Ce dernier avait raison. Ils devaient analyser à tête reposée les évènements de la journée.

Comme à son habitude, Glisa était partie parcourir la flore ambiante, du moins on le pensait. Puis, de manière soudaine, elle s’était mise à sombrer dans les eaux du lac. Après l’avoir secouru, ils l’avaient transportée à l’abri à la demeure. Alors qu’Arch veillait sur elle, un mystérieux individu rôdait dans les environs et avait fini par s’en prendre à Seneth. Arch avait indiqué que celui-ci appartenait à la guilde Apex. Selon les propos de cet inconnu, Glisa semblerait sa fille, et il était venu la « réveiller ». Toujours d’après ses dires, son éveil aurait dû se produire au moment de sa chute dans le lac, mais quelque chose avait l’air d’altérer ce processus.

— Pourtant, ce matin, quand elle est descendue chercher à manger, elle paraissait tout à fait normale.

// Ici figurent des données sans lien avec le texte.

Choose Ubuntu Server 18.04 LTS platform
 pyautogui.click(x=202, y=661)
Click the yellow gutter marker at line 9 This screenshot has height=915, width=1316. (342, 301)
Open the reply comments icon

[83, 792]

Elle m’a même embrassé pour me remercier de l’avoir sauvée plus tôt. Mais notre câlin s’avérait étonnamment long, comme si l’on se voyait pour la dernière fois, raconta Seysus.

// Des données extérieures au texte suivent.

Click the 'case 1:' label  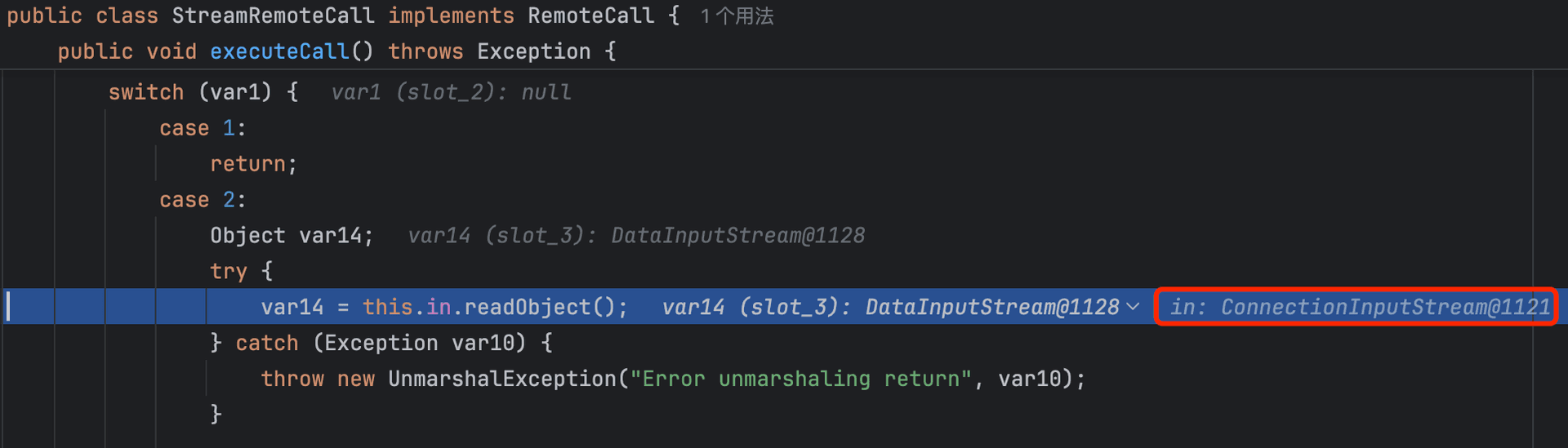(x=203, y=128)
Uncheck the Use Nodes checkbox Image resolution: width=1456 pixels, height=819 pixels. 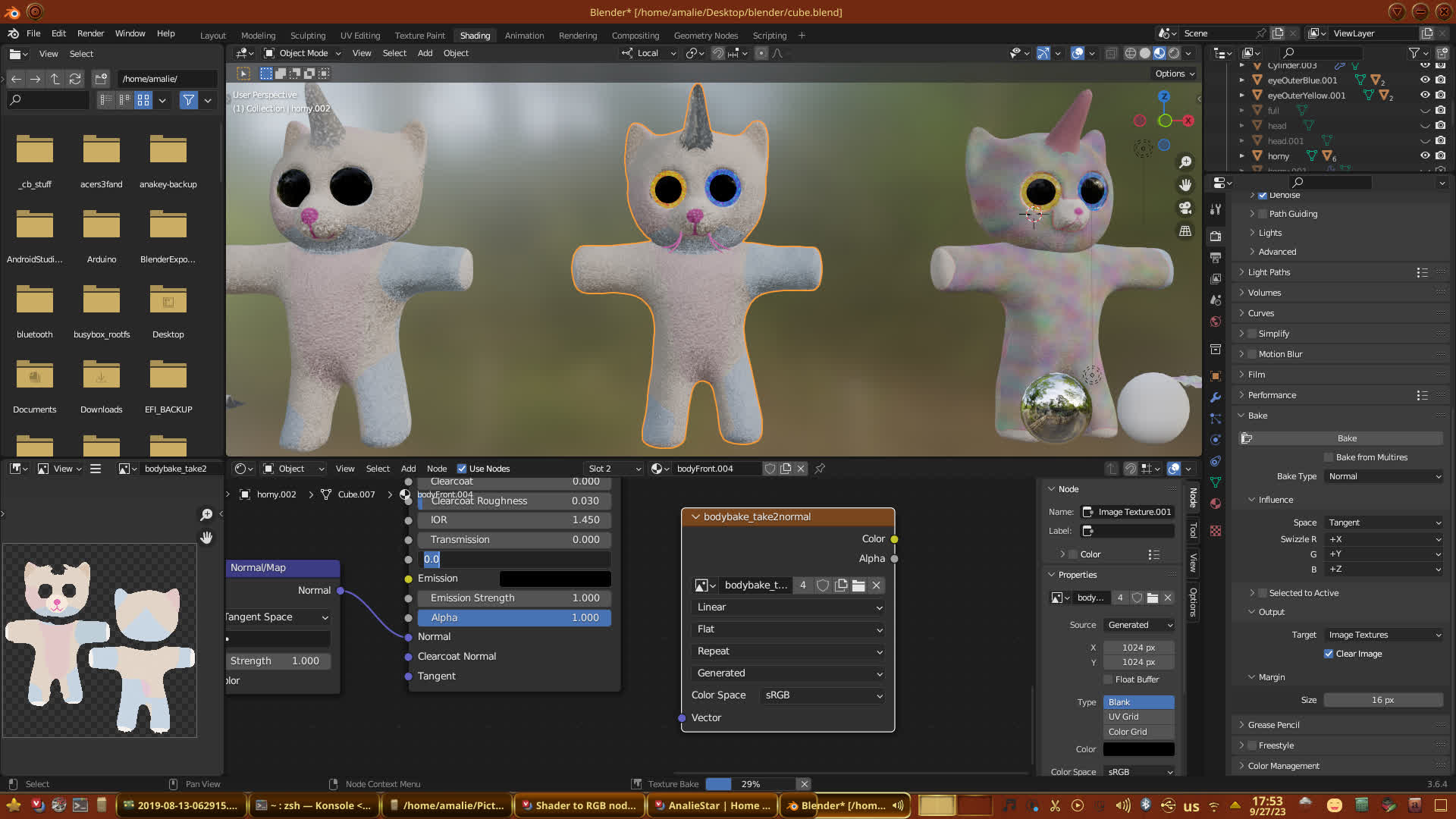tap(462, 469)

— Effectivement, en rentrant, j’ai surpris vos échanges de tendresses, confirma Seneth.

— Pendant que nous affrontions cet étrange personnage, ses paroles semblaient sèches et à la fois emplies d’émotions, décrivit Seneth. Et puis, si l’on tient compte du fait que son « processus d’éveil » s’est mal déroulé, cela a dû débloquer son esprit et plus particulièrement sa mémoire sans pour autant l’aliéner.

— Un peu comme si quelque chose de terrible s’était produit et qu’à présent, l’heure de la vengeance avait sonné, pensa Arch. Je la connais trop bien et je la sais capable de ne rien nous dire pour nous protéger.

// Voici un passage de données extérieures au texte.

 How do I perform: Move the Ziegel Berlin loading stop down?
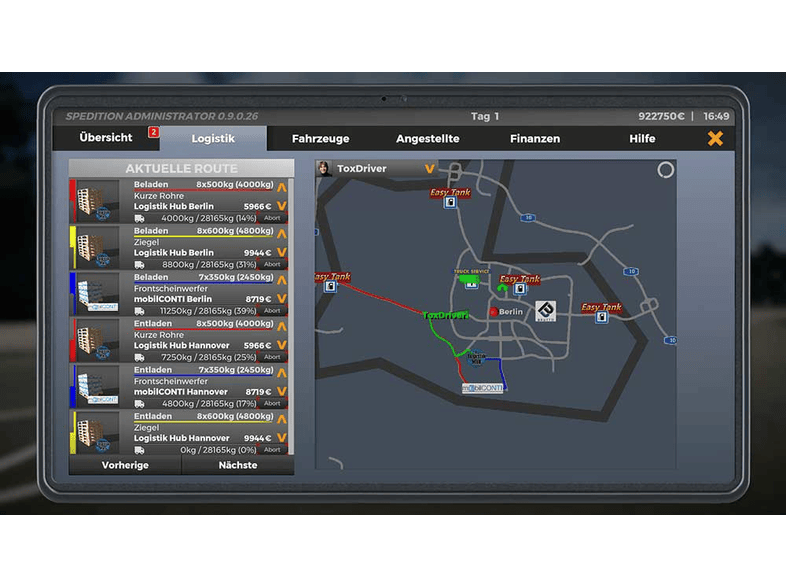click(282, 253)
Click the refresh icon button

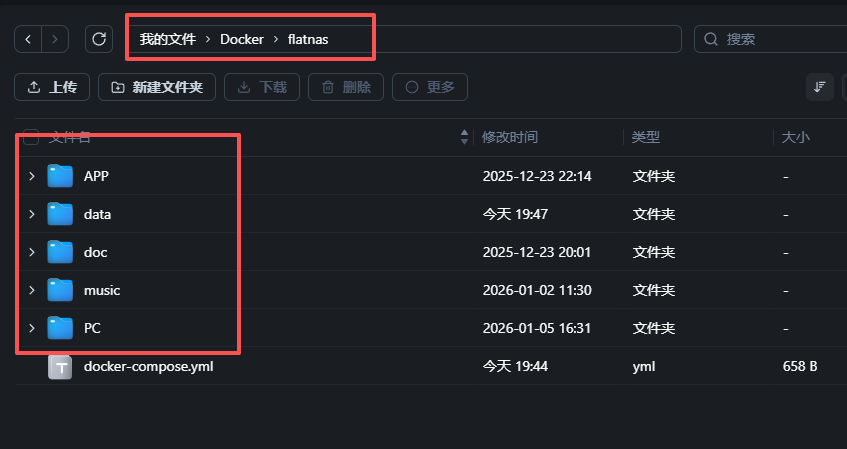(x=98, y=39)
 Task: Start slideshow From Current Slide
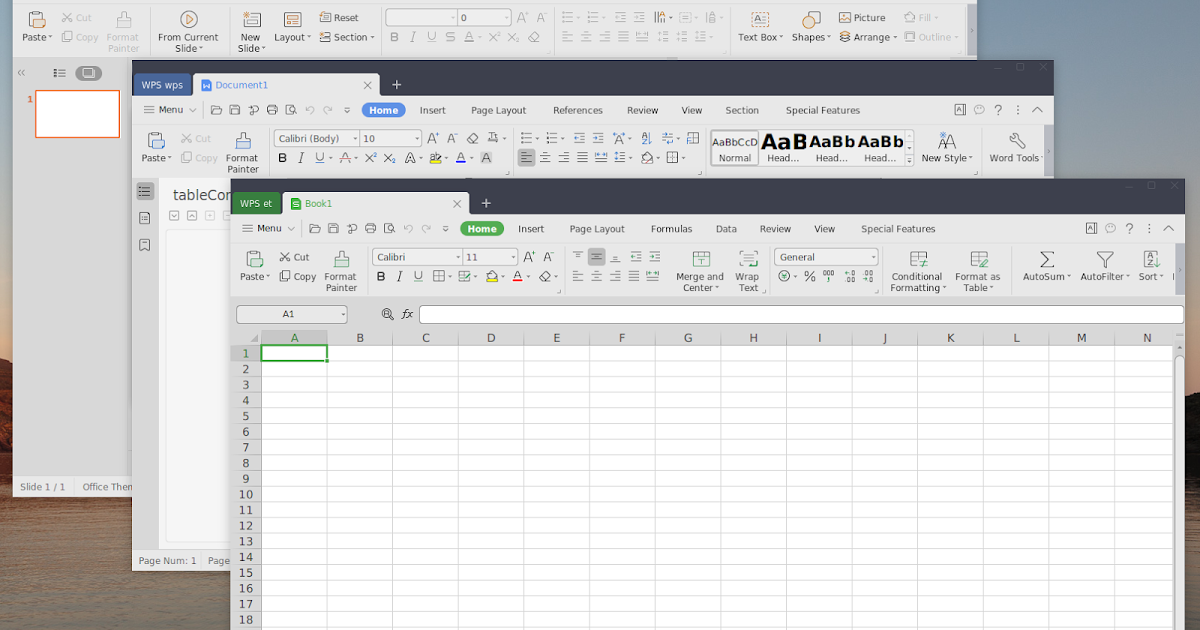pos(189,27)
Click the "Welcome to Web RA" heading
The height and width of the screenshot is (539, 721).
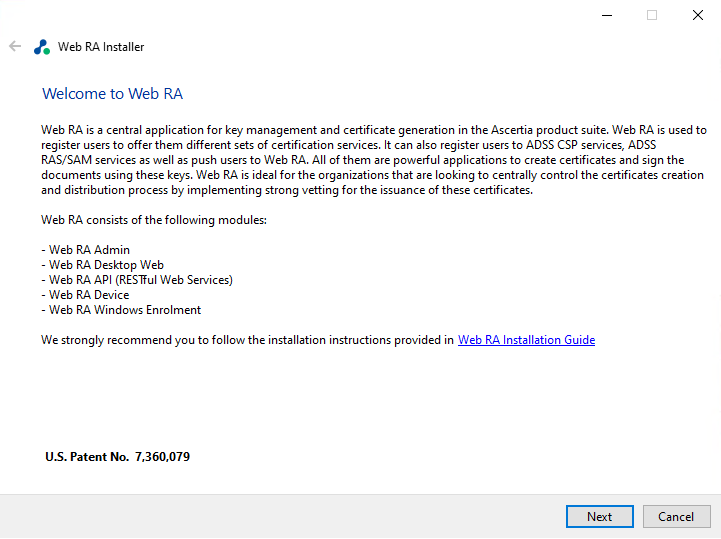pyautogui.click(x=112, y=94)
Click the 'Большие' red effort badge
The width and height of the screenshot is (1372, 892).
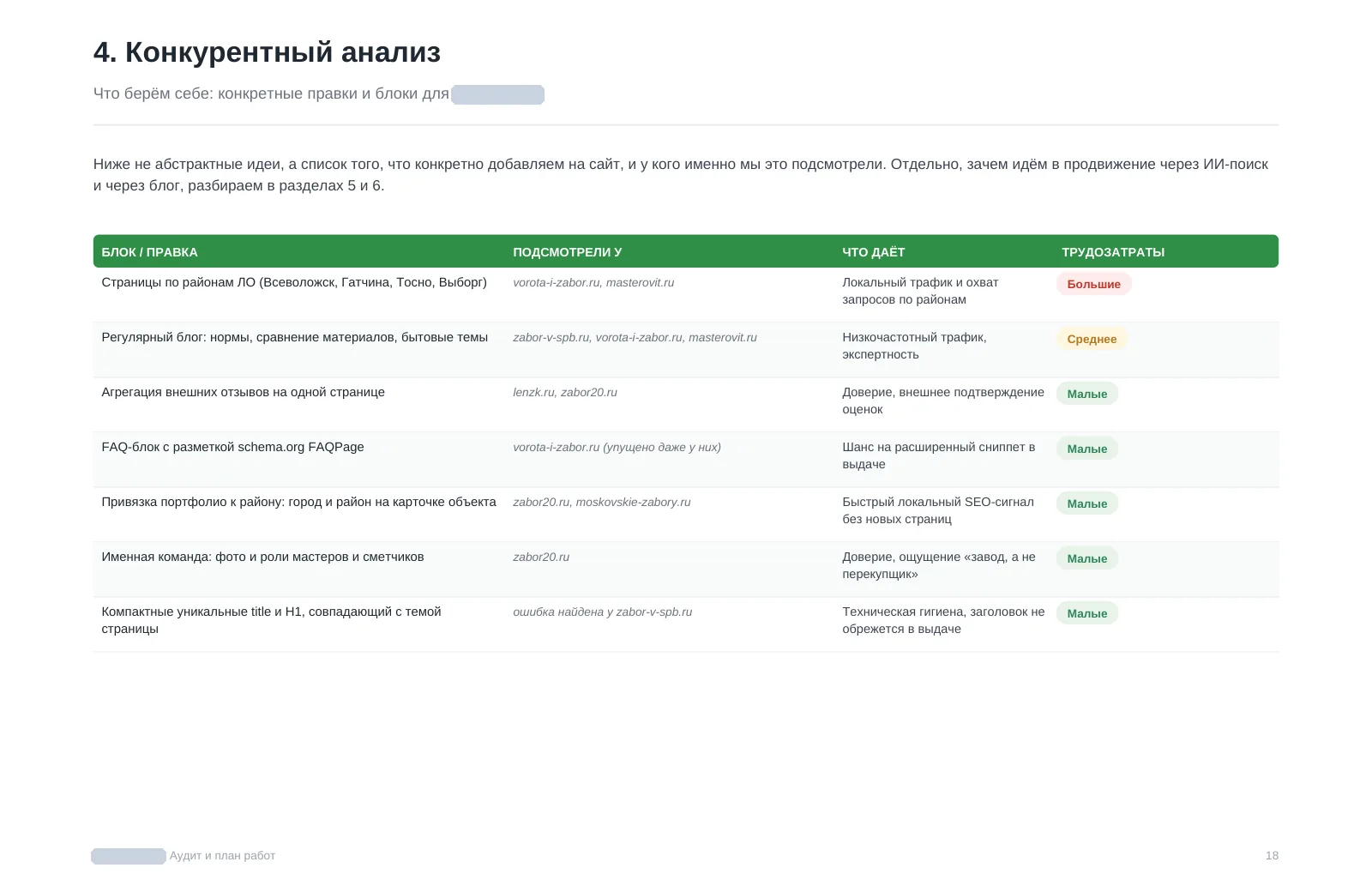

— Si vos hypothèses s’avèrent exactes, la question à laquelle on devait répondre paraissait : que nous cache-t-elle ? conclut Seysus.

— Nous ne détenons qu’un seul indice, le membre de la guilde d’Apex, constata Seneth.

— C’est toujours mieux que rien, affirma Arch. À l’heure qu’il est, ils ne doivent pas se trouver bien loin. S’il est venu « réactiver » l’agent qui sommeille en Glisa, cela signifie que l’objectif de leur mission doit se situer dans les environs.

— Mais une chose me tracasse, comment a-t-il retrouvé Glisa ? partagea Seneth. Le territoire de la Liste Noire reste le plus secret et le plus dissimulé qui soit. C’est impossible qu’il l’ait repérée par hasard.

— Tu soulèves là un point intéressant, s’étonna Arch. Très bien, répartissons-nous les tâches. Seysus, tu te charges d’aller prévenir la guilde de la situation et vois si tu peux trouver des informations supplémentaires. Seneth quant à toi, tu vas t’occuper de découvrir comment il a fait pour la retrouver, n’hésite pas à retourner la demeure de fond en comble, il n’y a pas de petits indices, répliqua-t-il.

— Et toi, qu’est-ce que tu prépares ? demanda Seysus.

— Ça me paraît simple, je vais la ramener à la maison ! révéla Arch.